The EP begins with ‘Young Love in the Heat of the Night’, an observation of the foolishness of teenage romance. This track is a great opener as it displays the abilities of each band member – intricate guitar work from Jed Cossar, tight rhythm from bassist Lee Donnelly and drummer Ken Yip, and tuneful vocals and synth work from lead singer Tom Kearns. Already, the EP has hit a high. Moving onto ‘Troublesome Minds’: the track starts low and rises quickly with an introduction reminiscent of Fleetwood Mac. The lyrics are inspired but the vocals sound slightly strained and flat, though the music more than makes up for it. There is even a post-punk element present; the drum beat and screeching guitar sound very similar to the Editors and Joy Division. ‘This Thing Called Life’ opens with exceptional bass work, the likes of which have not been heard for years. The track is in three parts which are each very different. The first two, despite their dissimilarity, move between each other seamlessly. This cannot be said for the third. The break-down/build-up towards the end of the album feels as if it does not fit beside the other two sections. Yet, somehow, it actually works. It provides a space for each member to display their true talents and brings the track to a pleasant fade-out. The lyrics and the bass are the real gems on this track, however. The penultimate track, ‘Too Late Tonight’, has a real Fleetwood Mac feel with its soft synthesisers, tight guitar rhythm and wandering bass line. This track also features a very creative break-down which, once again, allows the guitarist to show-off his talent. While all of these tracks have their own merits, ‘18’ is definitely the most impressive track on the EP. Everything about this track is perfect – the contemplative lyrics, just the right amount of guitar distortion, the strategically-placed synth, the tight rhythm. It certainly ends the EP on a high, leaving a good lasting impression of Moon Party’s sound and style.

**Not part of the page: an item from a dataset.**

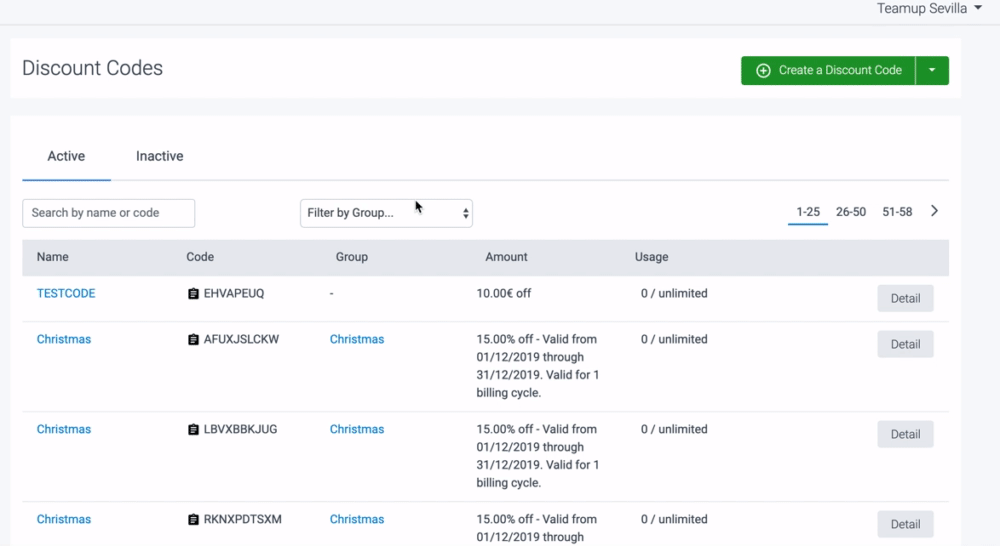Expand the Filter by Group dropdown
The height and width of the screenshot is (546, 1000).
pos(386,213)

Fans of the Killers will absolutely love this band. The dulcet tones of frontman Tom Kearns are almost identical to those of Brandon Flowers, but with a slight Scottish twang, of course. The band’s use of synthesisers and their prose-like lyrics also help in creating this sound and pay tribute to another of their influences – Dire Straits. If ‘Battle Born’ left you hungry for more, why not try ‘Young Love’ to satisfy your craving?